Grab your wellies. It’s time for some puddle jumping.

There are few things in life that provide such unadulterated joy like jumping in puddles. It’s the smell, the sound, the feel of the rain falling around you, briefly turning your world into a wonderland – if you’re willing to brave the weather and discover it.

There are small puddles and there are big puddles. There are small lakes with isolated islands at their centre, upon which only the bravest of Puddle Jumpers may proudly stand. There are the suddenly deep ones that are the only true test of a good pair of wellies. There are those with hidden sink holes that briefly suck your rubber-coated foot into a muddy vacuum. A grassy verge, transformed into a marsh: the ultimate onomatopoeic surface. And there’s the shallow, slow moving channel that was once a footpath – a syncopated splash with every footfall.
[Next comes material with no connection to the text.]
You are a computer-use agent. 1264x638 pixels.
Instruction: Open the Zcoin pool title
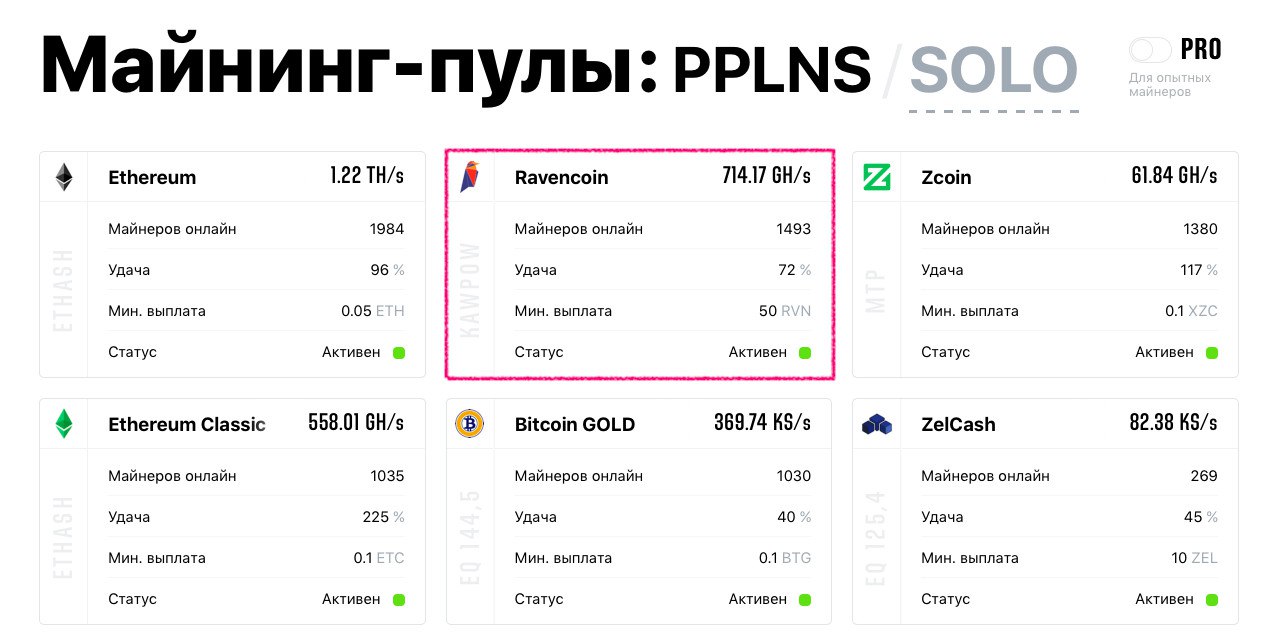(946, 178)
There’s nothing quite like hearing your 23 year old sister shout excitedly “Those ones look good and squelchy!” Or having her out hold her hand to you and you both know instinctively what to do: hold hands, run and jump…

Laugh at the puddle water now dripping down your wellies into your socks. From this point on, no puddle will scare you, no mud slide offend you. Kick up some leaves, play pooh sticks, shout as loud as you can because there is no one around to hear you. And laugh as much as possible.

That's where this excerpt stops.